HXs are widely used in indirect SWH systems because they could use a freezeresistant fluid in the collector to facilitate the freeze protection technique and to separate potable water from working fluid in the collector. HXs are basically classified into internal HXs and external HXs. Internal HXs generally include immersed coil tube HXs [36], finned tube HXs, and plain tube HXs [37], out of which the plain tube HX is easier to design and install. However, the main disadvantage of an internal HX is the formation of scales, which greatly deteriorates its efficiency. The most common type of external HX is the shell and tube HX [38]. In this type, the hot and cold fluids transfer heat based on a cross-flow method. External HXs have higher heat transfer capacity and are well insulated when compared with internal HXs. In addition, it is possible to heat multiple storage tanks at a given time. However, the external HXs are expensive compared with internal HXs. A few other HXs exist that are not that popular; however, research has been performed on load-side immersed HXs [39] and mantle HXs [40e43] in which hot working fluid flows through the annulus around the cylindrical storage tank, where it rejects the heat. It helps in providing a large heat transfer area for a given volume of collector fluid flow in the mantle. This makes the mantle HX one of the most efficient and simplest ways of facilitating high HX effectiveness in promoting thermal stratification. One of the prominent advantages of this design is that the hot water tank and the HX are combined into one unit [44].

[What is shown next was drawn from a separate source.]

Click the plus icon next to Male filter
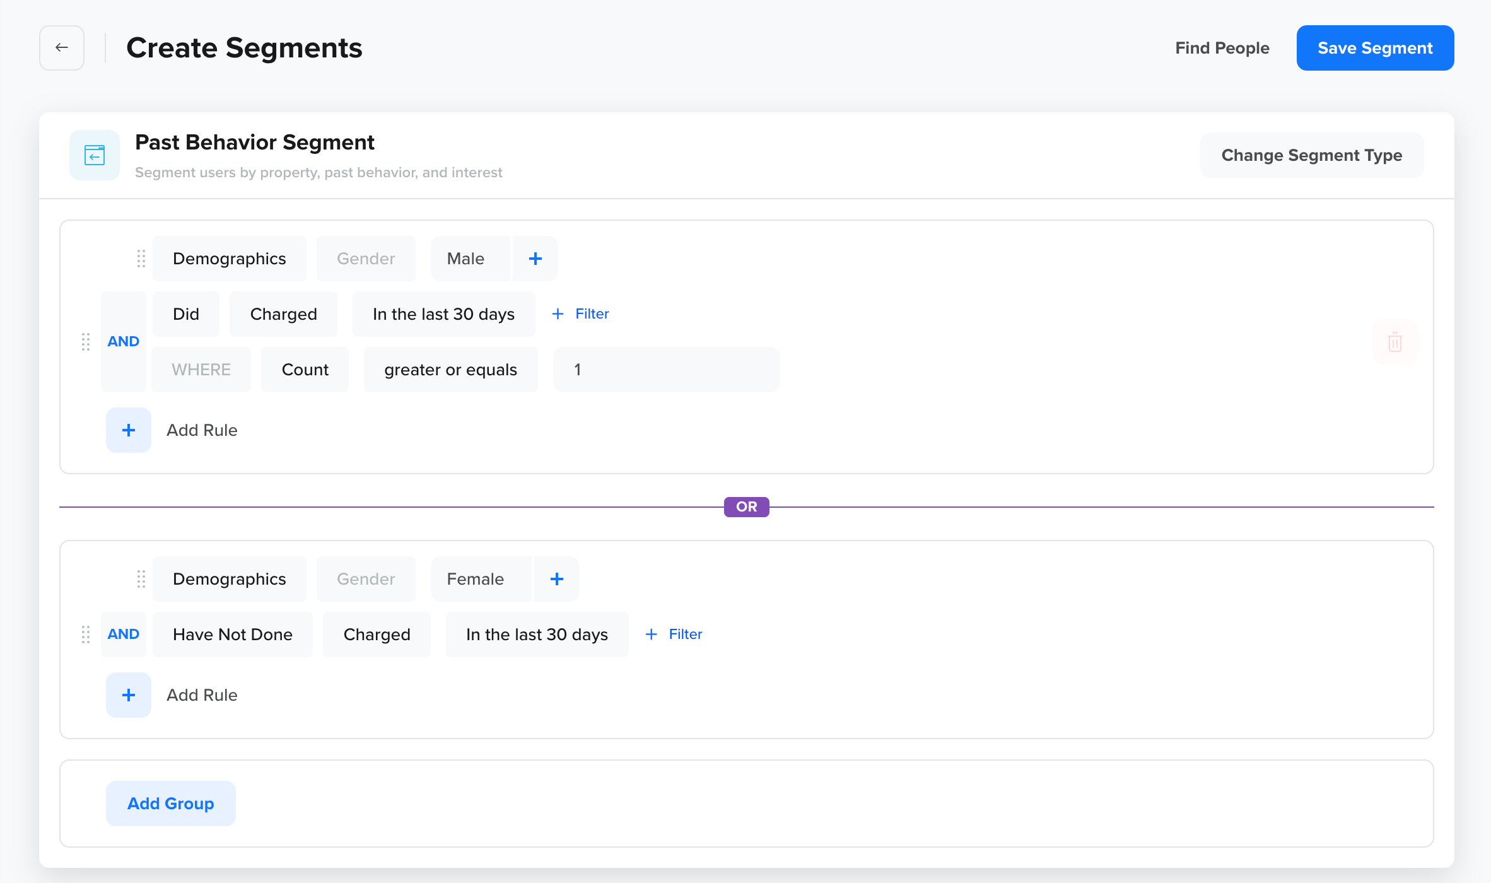 tap(534, 257)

Applications of active solar water heating systems: case study

Active SWH technology encompasses a wide range of applications such as water heating, space-heating/cooling, and air conditioning in the residential (low temperature), commercial (medium temperature), and industrial (high temperature) sectors. Some of the basic components such as solar collectors and storage tanks remain in principle the same for most types of solar thermal applications.


Domestic hot water

Solar domestic hot water heating technology is mature and commercially available in many countries. Domestic uses of hot water include cooking, cleaning, bathing, and space-heating. Typical systems used for single-family homes in North America have hot water storage with volumes of approximately 300 L and a collector area between 4 and 6 m2, and they can supply 60e90% of the annual hot water demand depending on the type of collector and local climatic conditions [45]. An energy-efficient household might use less than half of that amount.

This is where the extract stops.